• _Aufgabe_: Worauf stützten die Bilderstürmer laut dem Text über die orthodoxe Bilderverehrung ihre Argumente?

In Taufe und Eucharistie wird diese erneuerte und verwandelte Menschlichkeit Christi durch den Hl. Geist denen zugänglich, die glauben. Diese Gegenwart Christi in der Kirche – seinem Leib – ist Gedenken seines Todes, aber doch auch eine Vorwegnahme seines zweiten Kommens, eine eschatologische Gegenwart. Es ist bezeichnend, wie der eucharistische Kanon, der Johannes Chrysostomus zugeschrieben wird, an Tod und Auferstehung Jesu zusammen erinnert, aber ebenso an sein Wiederkommen, so als ob dieses alles schon vollendet sei. Diese Dimension der »verwirklichten Eschatologie« ist die eigentliche Basis für das, was man die orth. spirituelle Erfahrung nennen kann. Zwei Episoden aus der Geschichte des östl. Christentums können als Beispiele dienen: die Bildersturm-Krise im 8. und 9.Jh. und die sog. »hesychastische Kontroverse« im 14.Jh.
6. Die Bilderstürmer wollten die Verehrung von Bildern in der Kirche unterdrücken und stützten ihre Argumente auf das mosaische Verbot von »Götzenbildern«. Im Christentum wie im AT kann es kein »Bild« des transzendenten Gottes geben. Die Antwort der Orthodoxen bestand darin, daß sie die Wirklichkeit der Inkarnation verkündeten: Gott wurde Mensch und ist durch die Menschlichkeit Jesu Christi sichtbar geworden. Das Bild Christi ist folglich ein Bekenntnis des Glaubens an die Inkarnation: Es zeigt die verherrlichte Menschlichkeit, wie sie die Augenzeugen, die Apostel, sahen. Doch dieselbe verwandelte Menschlichkeit kann auch in den Bildern von Heiligen betrachtet werden, die in ihrem Leben das »gefallene Bild« wiederherstellten zu seiner »früheren Schönheit«. So wurde die Verehrung von Bildern – oder »Ikonen« – in der orth. Kirche ein wichtiges Element im Gottesdienst und in der Bekräftigung, daß das »Bild Gottes« in Jesus Christus wiederhergestellt wurde und durch ihn auch in den hl. Personen wie seiner Mutter und allen Heiligen.

• _Extrahierte Angaben_:

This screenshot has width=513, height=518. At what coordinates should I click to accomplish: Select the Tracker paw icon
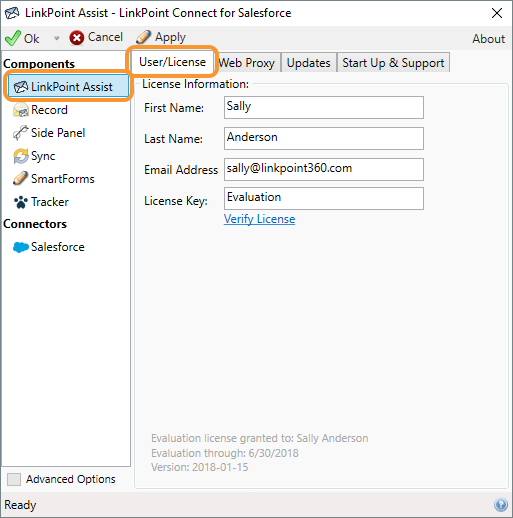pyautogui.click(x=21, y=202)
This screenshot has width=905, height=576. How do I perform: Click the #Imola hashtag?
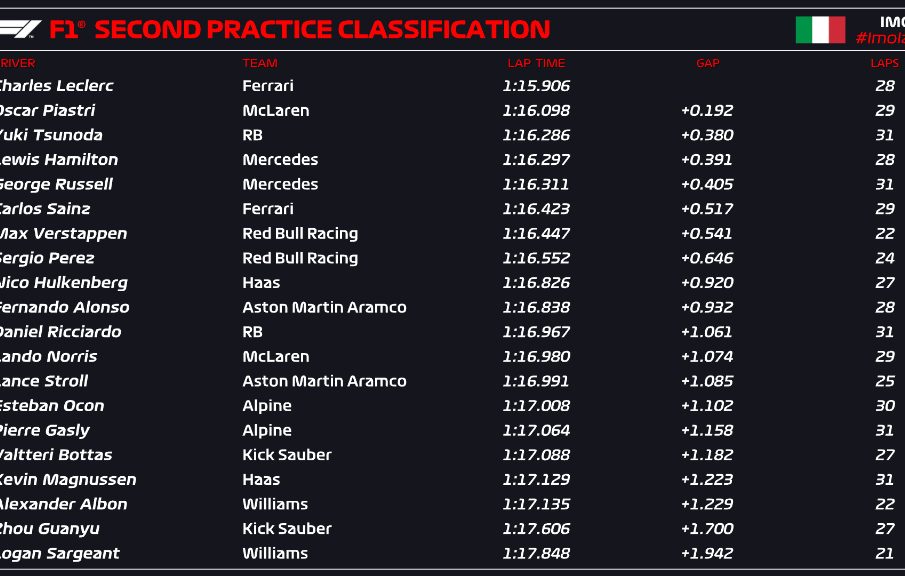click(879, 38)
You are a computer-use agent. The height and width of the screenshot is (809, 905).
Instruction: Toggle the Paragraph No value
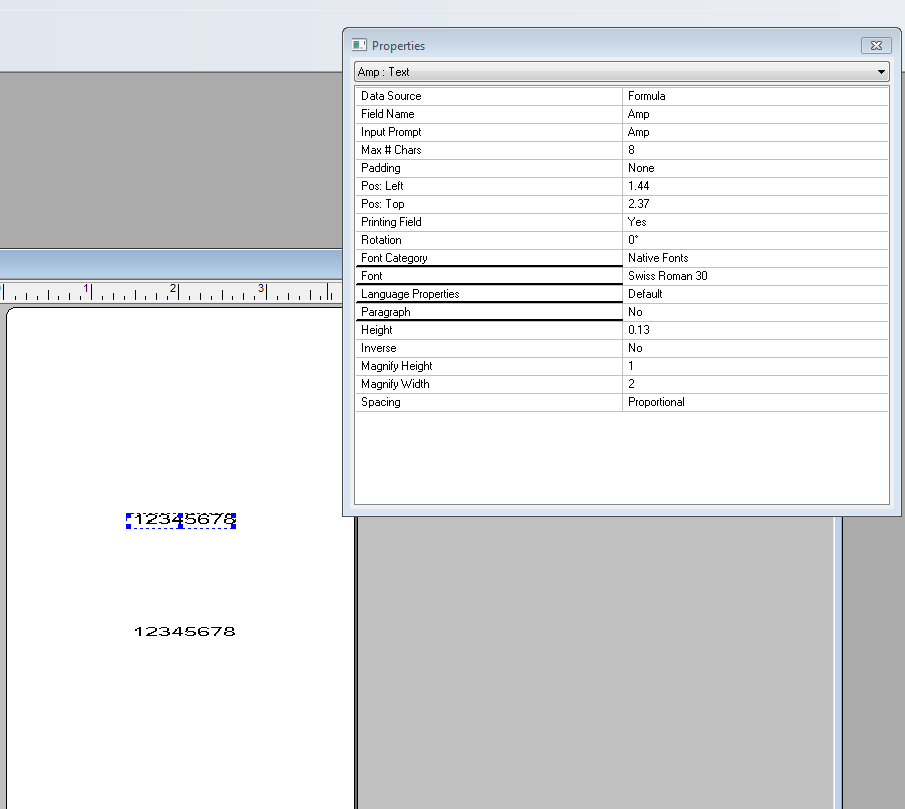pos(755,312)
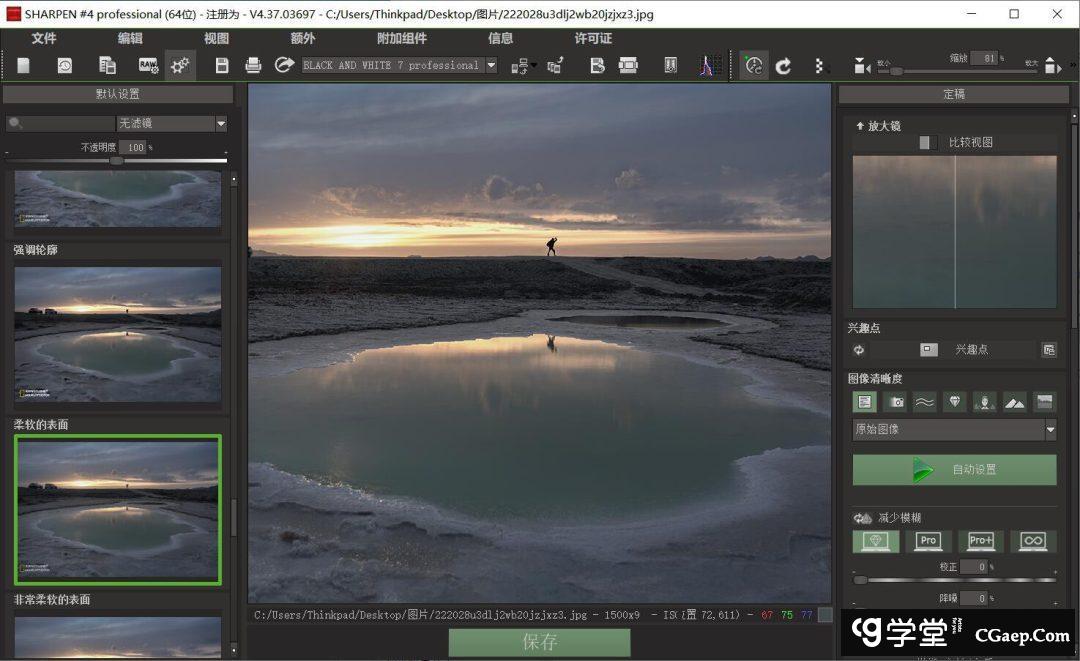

• _Ergebnis_: Auf das mosaische Verbot von »Götzenbildern«.